- **Set problem**: Rewrite the data from the line that contains "Viewport: 649px width, 631px" through the end of the data, replacing "screenshot" with "screen capture" and leaving everything else unchanged. Leave the pictures out of your answer.
--- begin Data in this exercise ---
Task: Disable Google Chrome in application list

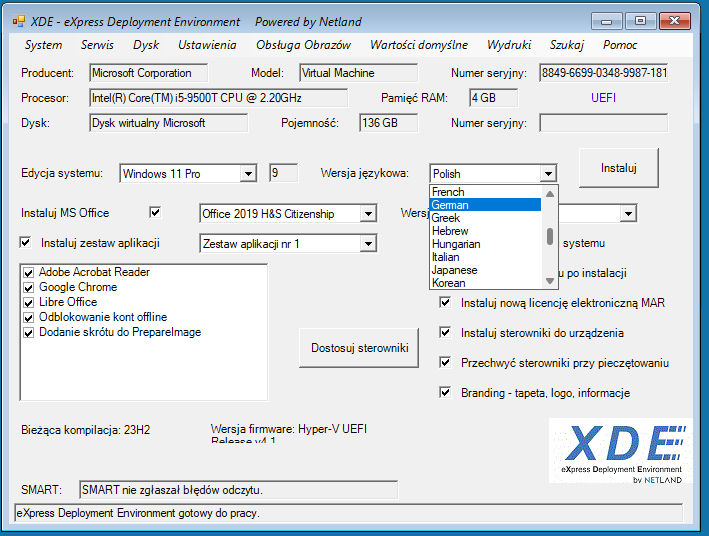Action: coord(30,288)
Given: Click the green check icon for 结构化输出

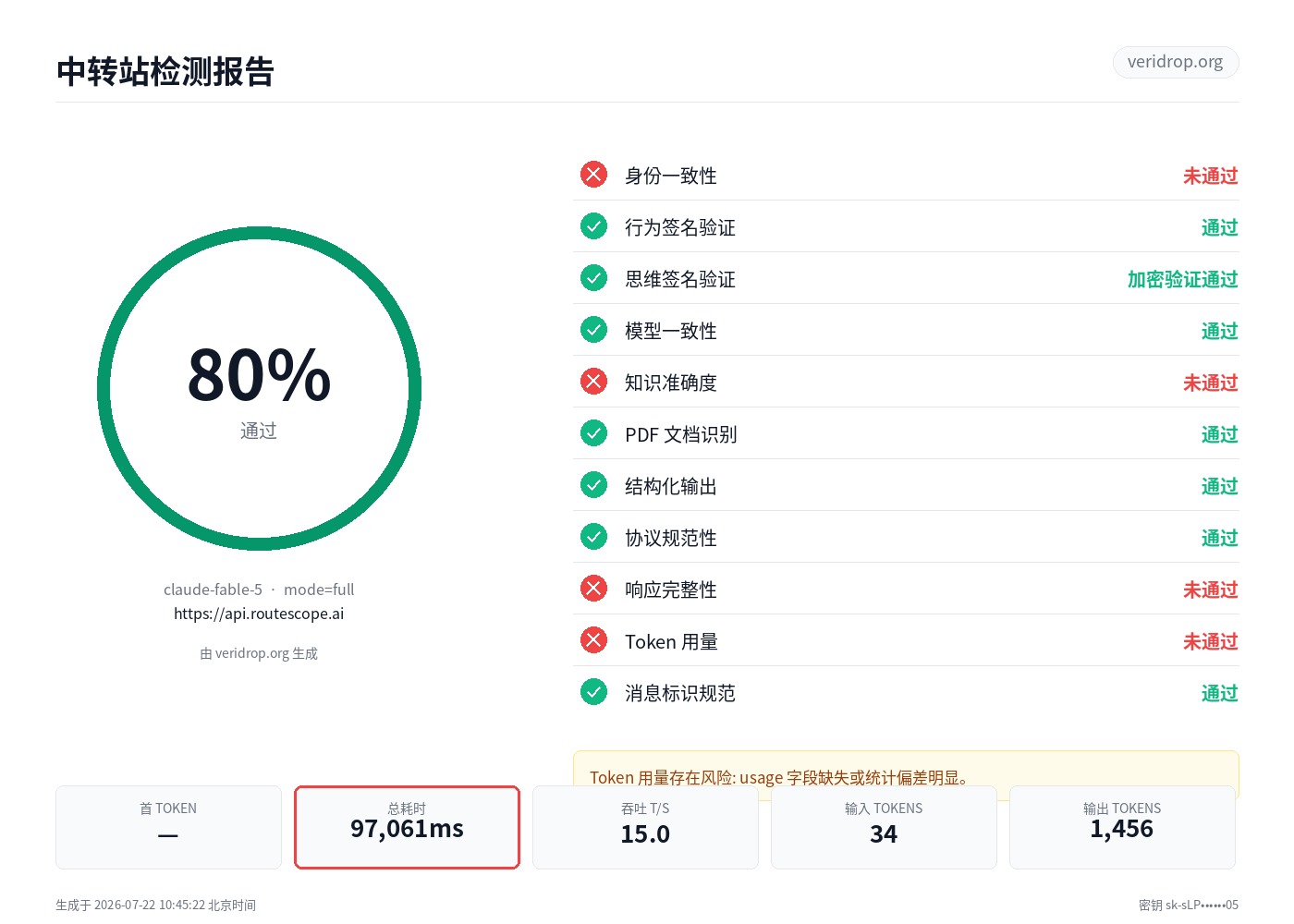Looking at the screenshot, I should pyautogui.click(x=593, y=485).
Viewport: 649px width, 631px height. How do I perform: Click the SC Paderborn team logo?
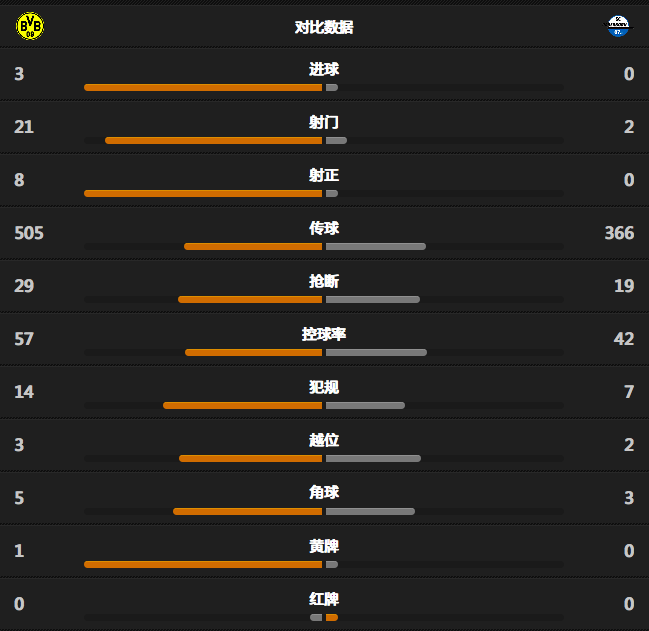pos(618,26)
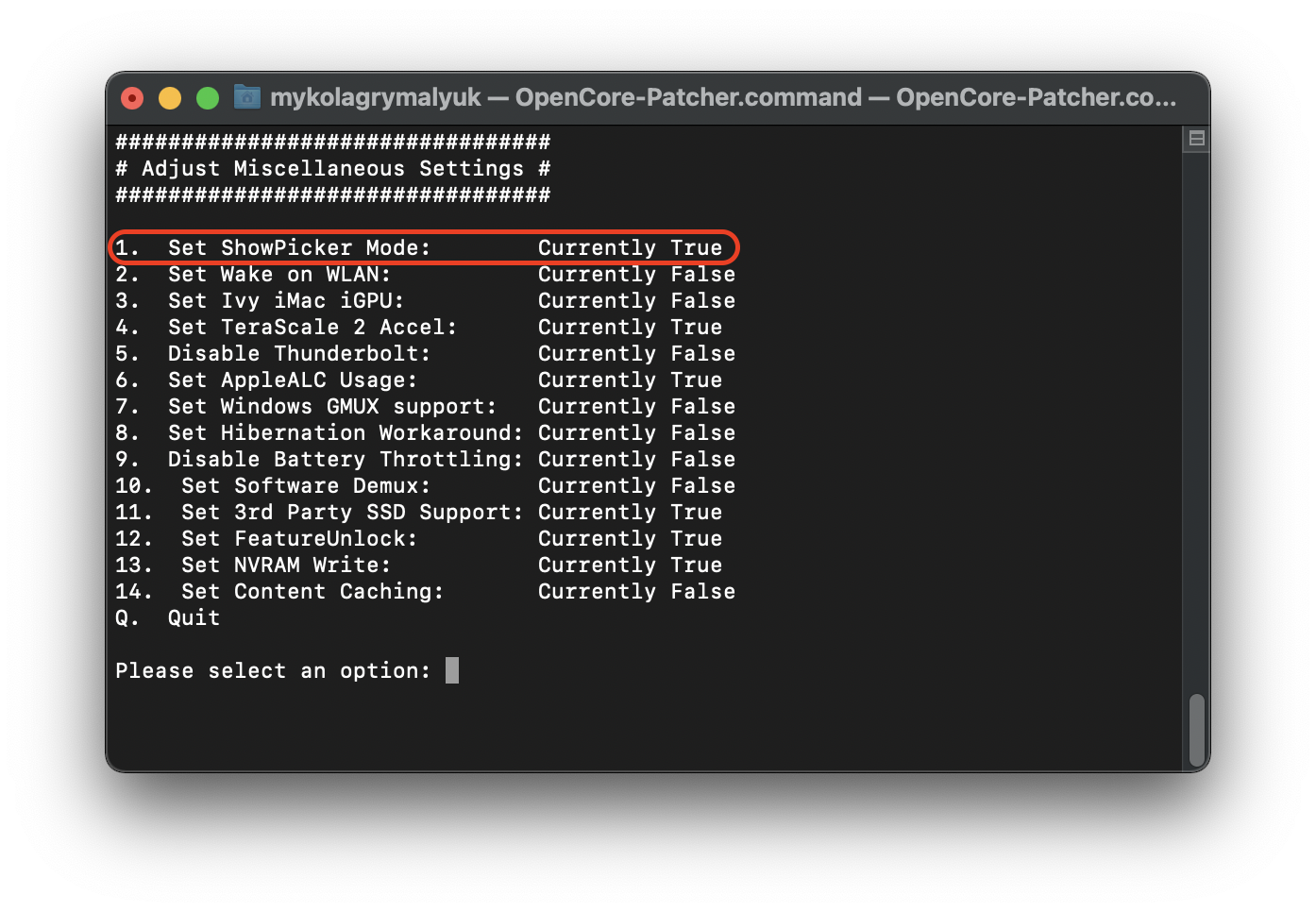
Task: Click the window title text
Action: click(x=722, y=97)
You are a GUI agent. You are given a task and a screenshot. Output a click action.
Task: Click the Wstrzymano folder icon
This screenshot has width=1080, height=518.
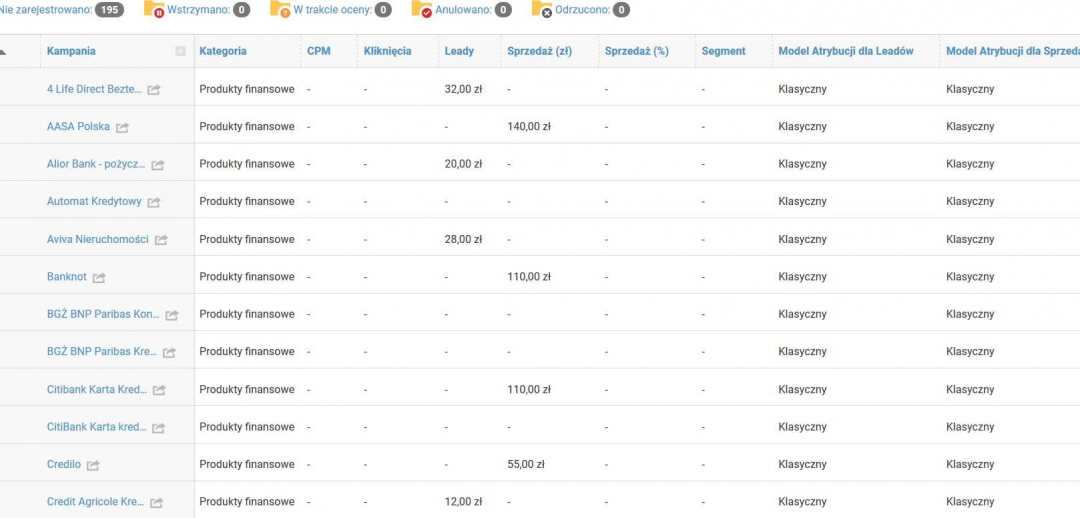154,10
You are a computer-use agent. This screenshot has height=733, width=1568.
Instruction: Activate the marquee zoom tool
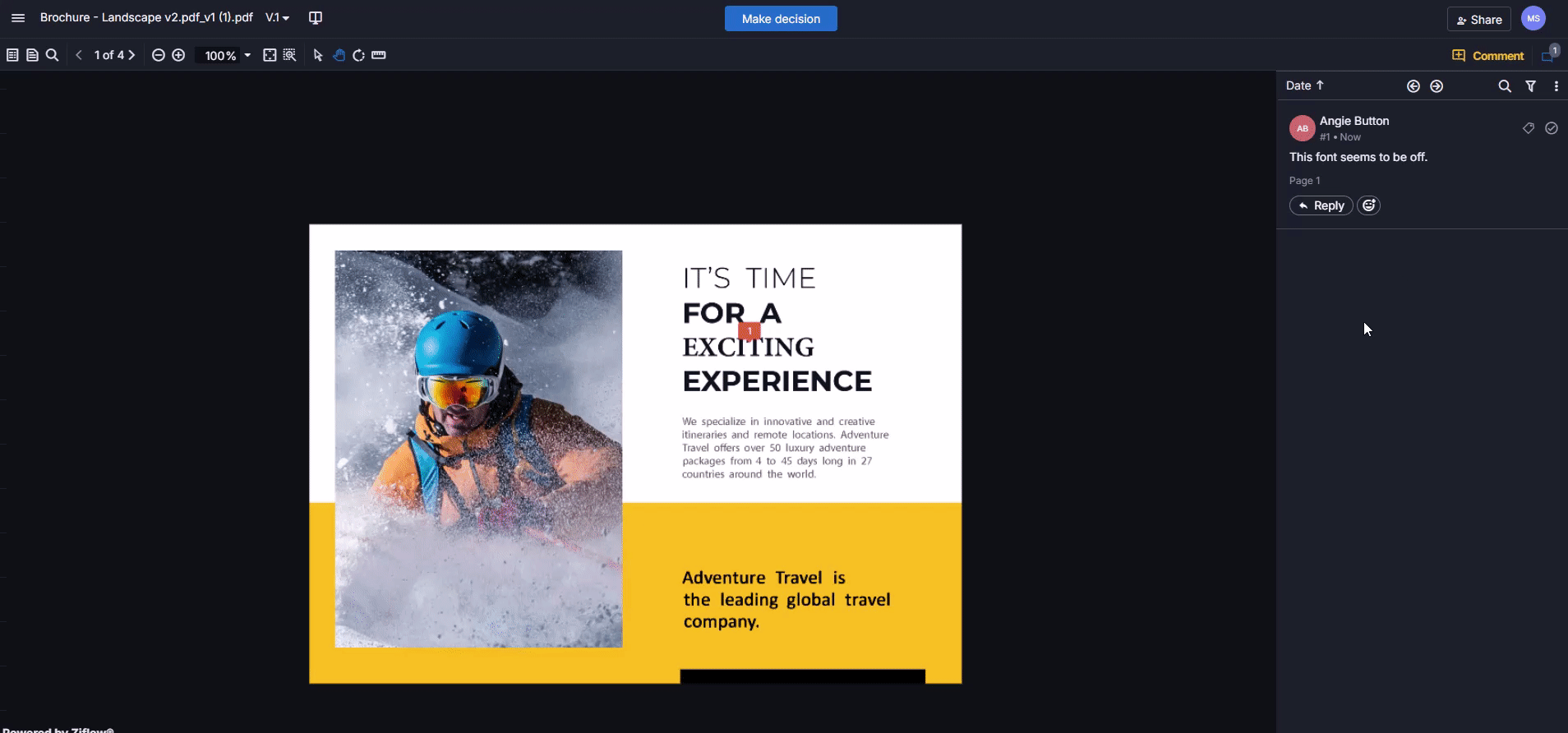(x=289, y=55)
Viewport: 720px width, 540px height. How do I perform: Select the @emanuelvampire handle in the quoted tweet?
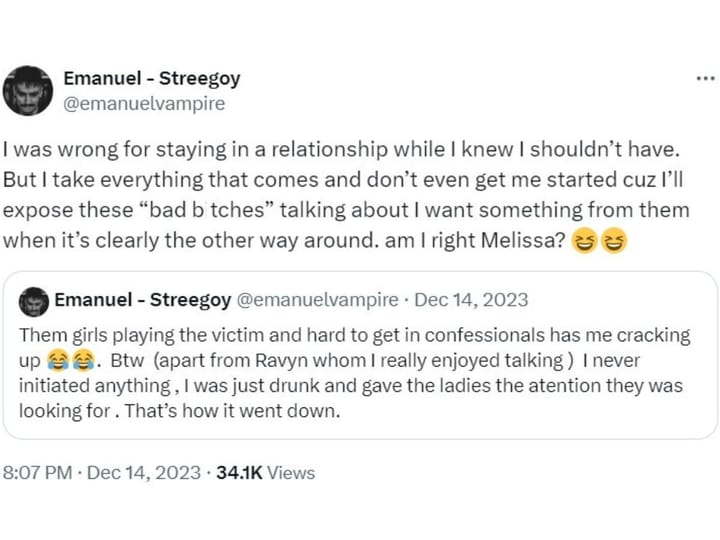click(x=316, y=300)
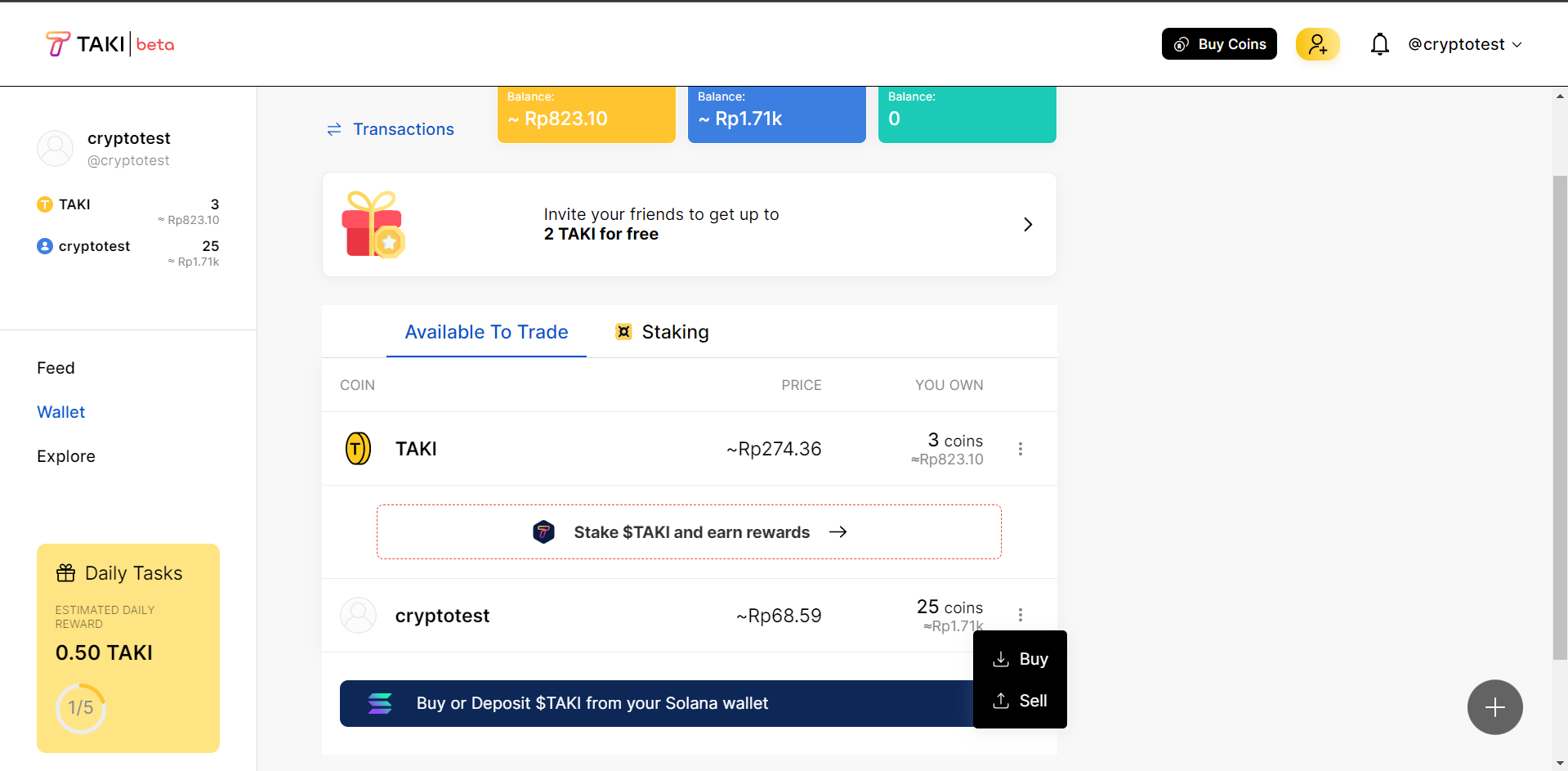Switch to the Staking tab

pos(662,332)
--- end Data in this exercise ---
- **Output below**:
Viewport: 649px width, 631px height. How do I perform: Click the SC Paderborn team logo?
pos(618,26)
Task: Click the window title text
Action: click(x=722, y=97)
You are a GUI agent. You are given a task and a screen capture. Output a click action.
Task: Click the Wstrzymano folder icon
This screen capture has width=1080, height=518.
154,10
You are a computer-use agent. This screen capture has height=733, width=1568.
Instruction: Activate the marquee zoom tool
(x=289, y=55)
Viewport: 720px width, 540px height. How do I perform: Select the @emanuelvampire handle in the quoted tweet?
click(x=316, y=300)
Switch to the Staking tab

pos(662,332)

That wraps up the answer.